In the complex prehistoric societies of New Mexico, power was passed down the maternal line, scientists have said. Conducting a genetic analysis to establish familial and hierarchical links between ancient individuals, they have shed a new light on the cultural origins of hereditary leadership.
Researchers now know a lot about how elite status was passed down hereditarily in ancient complex societies with written cultures. However, the same is not true of complex prehistoric societies, for which there are no written sources.
The cultural origins of hereditary leadership have thus long remained unclear. There is relatively little evidence available about whether hereditary succession played a role in the early formation of prehistoric complex societies, such as the early community living in Chaco Canyon, in the south-western United States.
In the study published in the journal Nature Communications, researchers have made the most of the recent advances in ancient DNA sequencing.
They have analysed the genomes of nine individuals that lived in Chaco Canyon between 800 and 1130 CE, in the hope their DNA would give them clues about how hereditary leadership was practised at the time.
The Chacoan society is known to have been complex, with some individuals holding greater power than others. Yet, there is still no consensus about the exact nature and the foundations of political hierarchy.
The individuals studied in this research were buried in a crypt at Pueblo Bonito, the largest structure in the canyon. Their remains were all laid to rest in room 33, which is considered to be an elaborate burial crypt for a high status members of the society. All were from different generations, and were interred sequentially over 330 years.
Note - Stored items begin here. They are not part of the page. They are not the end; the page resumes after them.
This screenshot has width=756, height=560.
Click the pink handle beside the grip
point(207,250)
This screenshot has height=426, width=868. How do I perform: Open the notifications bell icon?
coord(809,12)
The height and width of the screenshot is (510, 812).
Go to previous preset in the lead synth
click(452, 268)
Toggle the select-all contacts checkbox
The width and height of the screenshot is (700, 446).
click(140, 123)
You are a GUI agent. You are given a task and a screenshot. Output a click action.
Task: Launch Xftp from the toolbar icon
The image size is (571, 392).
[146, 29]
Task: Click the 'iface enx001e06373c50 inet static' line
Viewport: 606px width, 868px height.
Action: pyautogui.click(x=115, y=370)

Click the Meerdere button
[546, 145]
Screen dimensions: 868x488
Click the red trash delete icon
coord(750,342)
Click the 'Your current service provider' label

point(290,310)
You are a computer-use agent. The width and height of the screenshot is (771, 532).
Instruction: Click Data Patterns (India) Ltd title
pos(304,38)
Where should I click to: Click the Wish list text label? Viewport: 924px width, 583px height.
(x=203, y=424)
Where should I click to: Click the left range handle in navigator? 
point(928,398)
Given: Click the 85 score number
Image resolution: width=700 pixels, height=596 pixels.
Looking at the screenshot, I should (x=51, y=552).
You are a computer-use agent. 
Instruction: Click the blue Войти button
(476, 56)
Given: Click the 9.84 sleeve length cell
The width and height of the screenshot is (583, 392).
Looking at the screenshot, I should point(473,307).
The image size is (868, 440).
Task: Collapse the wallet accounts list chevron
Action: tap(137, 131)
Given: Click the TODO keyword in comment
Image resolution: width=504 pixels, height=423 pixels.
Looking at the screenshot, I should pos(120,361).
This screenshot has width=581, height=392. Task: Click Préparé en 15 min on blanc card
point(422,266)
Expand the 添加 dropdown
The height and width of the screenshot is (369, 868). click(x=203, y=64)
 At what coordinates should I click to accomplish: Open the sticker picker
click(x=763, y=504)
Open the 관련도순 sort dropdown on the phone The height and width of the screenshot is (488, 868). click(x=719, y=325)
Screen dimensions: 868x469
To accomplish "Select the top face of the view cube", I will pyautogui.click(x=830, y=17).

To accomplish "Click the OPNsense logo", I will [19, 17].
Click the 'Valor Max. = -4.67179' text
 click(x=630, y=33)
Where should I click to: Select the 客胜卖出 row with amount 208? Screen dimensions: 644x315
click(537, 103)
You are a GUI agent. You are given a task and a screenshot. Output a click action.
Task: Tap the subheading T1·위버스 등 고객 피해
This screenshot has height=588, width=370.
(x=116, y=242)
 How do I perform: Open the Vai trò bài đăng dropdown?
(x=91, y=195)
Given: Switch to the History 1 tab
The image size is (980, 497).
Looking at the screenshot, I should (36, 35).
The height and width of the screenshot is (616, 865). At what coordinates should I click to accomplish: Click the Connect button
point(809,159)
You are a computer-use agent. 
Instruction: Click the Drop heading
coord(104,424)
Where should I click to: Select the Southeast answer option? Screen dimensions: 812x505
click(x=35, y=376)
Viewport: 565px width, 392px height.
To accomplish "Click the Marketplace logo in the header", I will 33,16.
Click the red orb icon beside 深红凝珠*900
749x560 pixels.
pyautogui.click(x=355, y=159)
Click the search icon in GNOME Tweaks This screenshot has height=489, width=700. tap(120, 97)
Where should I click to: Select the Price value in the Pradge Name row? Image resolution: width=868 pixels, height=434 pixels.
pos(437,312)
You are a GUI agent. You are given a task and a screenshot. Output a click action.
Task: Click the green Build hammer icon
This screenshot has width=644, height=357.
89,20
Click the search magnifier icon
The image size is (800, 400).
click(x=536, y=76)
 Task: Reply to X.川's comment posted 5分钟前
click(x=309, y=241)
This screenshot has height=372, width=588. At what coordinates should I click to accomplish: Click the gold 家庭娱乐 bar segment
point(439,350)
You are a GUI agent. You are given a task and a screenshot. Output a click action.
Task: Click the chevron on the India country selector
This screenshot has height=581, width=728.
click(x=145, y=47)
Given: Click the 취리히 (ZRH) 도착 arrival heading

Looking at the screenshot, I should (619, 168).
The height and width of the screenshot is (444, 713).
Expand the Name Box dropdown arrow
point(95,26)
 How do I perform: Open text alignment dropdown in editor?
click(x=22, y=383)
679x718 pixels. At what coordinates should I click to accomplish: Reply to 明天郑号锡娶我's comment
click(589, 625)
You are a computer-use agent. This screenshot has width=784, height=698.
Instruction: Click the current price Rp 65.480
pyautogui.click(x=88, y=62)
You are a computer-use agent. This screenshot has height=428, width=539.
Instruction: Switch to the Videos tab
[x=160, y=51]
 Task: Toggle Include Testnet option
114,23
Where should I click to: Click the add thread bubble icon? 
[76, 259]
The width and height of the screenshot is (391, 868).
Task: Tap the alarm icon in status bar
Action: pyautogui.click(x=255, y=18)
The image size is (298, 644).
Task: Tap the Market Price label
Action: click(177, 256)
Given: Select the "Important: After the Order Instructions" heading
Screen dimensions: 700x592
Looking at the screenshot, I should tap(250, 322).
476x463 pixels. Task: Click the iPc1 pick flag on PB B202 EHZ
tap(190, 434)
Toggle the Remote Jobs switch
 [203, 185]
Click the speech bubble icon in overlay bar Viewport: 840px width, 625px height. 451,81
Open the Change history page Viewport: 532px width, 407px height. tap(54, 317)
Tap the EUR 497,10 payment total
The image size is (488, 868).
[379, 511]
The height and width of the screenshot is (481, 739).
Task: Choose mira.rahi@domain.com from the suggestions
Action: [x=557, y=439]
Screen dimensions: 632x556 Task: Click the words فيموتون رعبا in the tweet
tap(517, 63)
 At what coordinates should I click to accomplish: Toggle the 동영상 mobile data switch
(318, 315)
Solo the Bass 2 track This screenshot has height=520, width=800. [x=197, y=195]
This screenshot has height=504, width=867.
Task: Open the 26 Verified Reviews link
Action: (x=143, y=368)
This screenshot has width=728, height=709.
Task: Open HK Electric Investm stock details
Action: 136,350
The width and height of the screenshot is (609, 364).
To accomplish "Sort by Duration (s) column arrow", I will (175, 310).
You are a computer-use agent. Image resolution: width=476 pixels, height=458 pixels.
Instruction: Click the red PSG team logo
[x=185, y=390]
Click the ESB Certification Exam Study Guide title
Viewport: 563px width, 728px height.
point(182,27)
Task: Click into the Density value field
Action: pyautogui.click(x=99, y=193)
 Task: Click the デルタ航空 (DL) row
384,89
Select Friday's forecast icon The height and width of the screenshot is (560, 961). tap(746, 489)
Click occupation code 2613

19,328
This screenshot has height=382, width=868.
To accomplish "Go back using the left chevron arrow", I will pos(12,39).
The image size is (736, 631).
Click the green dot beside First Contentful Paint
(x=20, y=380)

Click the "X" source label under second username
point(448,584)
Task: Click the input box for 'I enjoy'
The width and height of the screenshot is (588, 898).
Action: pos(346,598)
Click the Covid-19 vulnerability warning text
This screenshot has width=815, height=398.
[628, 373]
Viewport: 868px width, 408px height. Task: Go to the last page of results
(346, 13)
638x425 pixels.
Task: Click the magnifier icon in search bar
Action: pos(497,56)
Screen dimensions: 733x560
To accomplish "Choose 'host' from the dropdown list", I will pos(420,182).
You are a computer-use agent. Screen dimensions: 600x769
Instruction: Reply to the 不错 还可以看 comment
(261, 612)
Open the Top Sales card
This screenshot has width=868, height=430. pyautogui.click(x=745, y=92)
Using advanced techniques of genome sequencing, the scientists found out that the nine individuals from their sample all had the same mitochondrial DNA. Mitochondrial DNA is inherited solely from the mother. This suggests that the individuals buried in the elite crypt were all from the same maternal lineage.Looking at the six individuals whose DNA was best preserved, the researchers confirmed this with a nuclear DNA analysis.
This study thus indicates that hereditary inequality and societal complexity emerged in Chaco by the early ninth century CE. A matrilineal dynasty probably ruled over the Chacoans, with elite status and power passed on by mothers, until the society collapsed, by the 12th century CE.
These findings help improve our knowledge about the cultural origins and the nature of hereditary power in complex prehistoric societies, with no writing systems.